Bridging the Perceptual-Statistical Gap in Dysarthria Assessment: Why Machine Learning Still Falls Short
This addresses the problem of unreliable automated dysarthria assessment for clinical applications, but it is incremental as it reviews and synthesizes existing approaches rather than introducing a new breakthrough.
The paper analyzes why machine learning models for dysarthria assessment from speech still underperform compared to human experts, identifying a 'perceptual-statistical gap' and proposing strategies like perceptually motivated features and human-in-the-loop training to bridge it.

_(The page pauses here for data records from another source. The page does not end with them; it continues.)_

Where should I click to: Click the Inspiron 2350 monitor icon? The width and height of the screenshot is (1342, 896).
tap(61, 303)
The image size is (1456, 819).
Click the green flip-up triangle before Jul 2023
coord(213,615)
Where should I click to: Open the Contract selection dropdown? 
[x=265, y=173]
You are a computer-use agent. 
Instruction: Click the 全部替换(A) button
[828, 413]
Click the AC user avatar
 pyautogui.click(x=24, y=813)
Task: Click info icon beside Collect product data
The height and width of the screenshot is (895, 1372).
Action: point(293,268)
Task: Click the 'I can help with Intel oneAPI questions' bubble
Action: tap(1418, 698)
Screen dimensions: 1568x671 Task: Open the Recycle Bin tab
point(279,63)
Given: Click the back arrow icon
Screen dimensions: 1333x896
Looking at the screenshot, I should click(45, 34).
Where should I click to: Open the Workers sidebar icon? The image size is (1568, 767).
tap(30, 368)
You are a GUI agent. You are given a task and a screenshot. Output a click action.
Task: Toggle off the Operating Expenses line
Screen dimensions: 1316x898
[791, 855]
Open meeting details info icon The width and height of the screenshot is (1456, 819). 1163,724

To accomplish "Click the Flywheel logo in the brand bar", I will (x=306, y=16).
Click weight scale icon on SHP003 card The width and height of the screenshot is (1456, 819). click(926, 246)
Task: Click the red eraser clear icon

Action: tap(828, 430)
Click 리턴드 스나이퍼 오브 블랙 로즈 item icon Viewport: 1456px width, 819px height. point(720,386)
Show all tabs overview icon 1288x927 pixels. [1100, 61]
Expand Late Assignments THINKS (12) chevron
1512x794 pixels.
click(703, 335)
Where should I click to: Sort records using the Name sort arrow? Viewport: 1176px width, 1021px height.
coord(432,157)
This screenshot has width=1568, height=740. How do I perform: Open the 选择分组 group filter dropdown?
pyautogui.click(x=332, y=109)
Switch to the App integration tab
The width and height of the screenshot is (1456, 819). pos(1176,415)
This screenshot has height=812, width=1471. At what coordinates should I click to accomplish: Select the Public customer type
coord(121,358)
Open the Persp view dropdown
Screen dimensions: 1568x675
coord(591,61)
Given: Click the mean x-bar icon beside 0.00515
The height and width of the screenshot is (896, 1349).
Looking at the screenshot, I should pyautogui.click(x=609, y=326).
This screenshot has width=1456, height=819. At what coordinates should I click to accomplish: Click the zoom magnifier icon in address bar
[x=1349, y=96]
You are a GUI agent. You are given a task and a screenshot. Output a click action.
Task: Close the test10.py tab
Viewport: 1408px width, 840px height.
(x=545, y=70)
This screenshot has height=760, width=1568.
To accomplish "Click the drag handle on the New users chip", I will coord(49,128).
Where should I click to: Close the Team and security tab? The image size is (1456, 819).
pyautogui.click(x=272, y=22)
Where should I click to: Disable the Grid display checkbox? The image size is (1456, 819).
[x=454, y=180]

Automated dysarthria detection and severity assessment from speech have attracted significant research attention due to their potential clinical impact. Despite rapid progress in acoustic modeling and deep learning, models still fall short of human expert performance. This manuscript provides a comprehensive analysis of the reasons behind this gap, emphasizing a conceptual divergence we term the ``perceptual-statistical gap''. We detail human expert perceptual processes, survey machine learning representations and methods, review existing literature on feature sets and modeling strategies, and present a theoretical analysis of limits imposed by label noise and inter-rater variability. We further outline practical strategies to narrow the gap, perceptually motivated features, self-supervised pretraining, ASR-informed objectives, multimodal fusion, human-in-the-loop training, and explainability methods. Finally, we propose experimental protocols and evaluation metrics aligned with clinical goals to guide future research toward clinically reliable and interpretable dysarthria assessment tools.